Federal Maritime Commission Considers US-Canada Shipping Dispute, Journal of Commerce Provides Issue Analysis and Background
NEWARK, N.J., Oct. 3, 2011 /PRNewswire/ -- With the U.S. Federal Maritime Commission preparing to consider whether to investigate a cross-border container shipping dispute between the United States and Canada, Journal of Commerce editors who cover this issue extensively are available for comment or background information and analysis on the topic.
The FMC is scheduled to vote Wednesday on a request from member of Congress to investigate so-called "diversions" of U.S.-bound container cargo through Canada ports such as Vancouver and Prince Rupert, British Columbia. Some shipping U.S. industry officials believe Canada unfairly subsidizes service that brings Asia-origin cargo into the United States via Canadian rail services.

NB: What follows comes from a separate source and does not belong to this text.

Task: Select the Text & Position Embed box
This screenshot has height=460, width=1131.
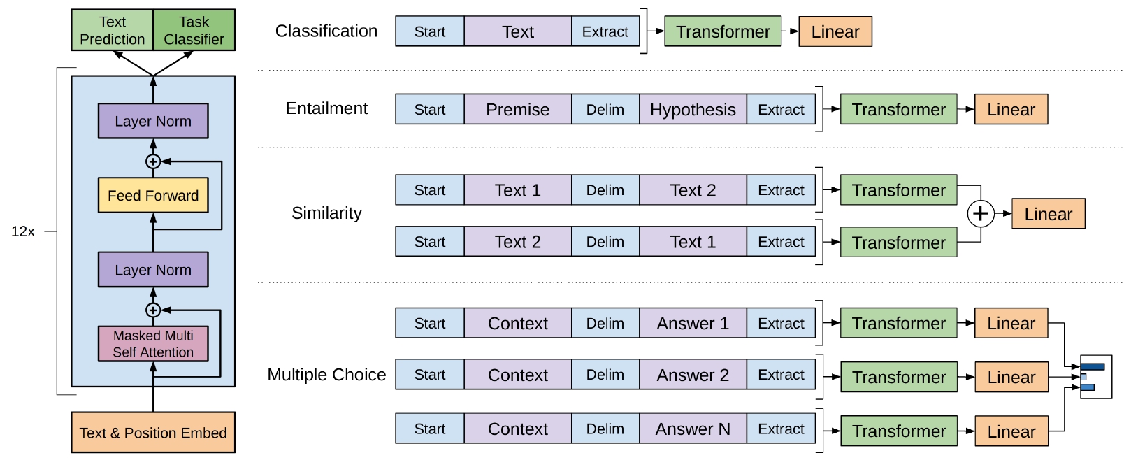Action: 153,433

Sens. Patty Murray and Maria Cantwell have received complaints from ports in the Pacific Northwest about the diversion and have written to the FMC about the issue.
At the same time, U.S. West Coast ports have floated the idea of a new tax on ocean containers arriving in the U.S. via Canada ports to neutralize the impact of those containers not having to pay the Harbor Maintenance Tax, a $137 per container (on average) fee assessed on containers arriving directly at U.S. ports.
The combined West Coast market share of Seattle and Tacoma has dropped from 18.4 percent in 2005 to 15.6 percent last year, while British Columbia ports increased their share from 7.8 percent to 12.4 percent during that same period, according to data from West Coast ports. The West Coast ports have been losing market share to these Canadian ports, and see the Harbor Maintenance Tax as a culprit. The HMT is a 0.125 percent ad valorem tax levied on cargo imported or domestically moved through U.S. ports, originally imposed in the mid-1980s. Its purpose is to fund the dredging required to maintain the depth of channels needed for safe navigation.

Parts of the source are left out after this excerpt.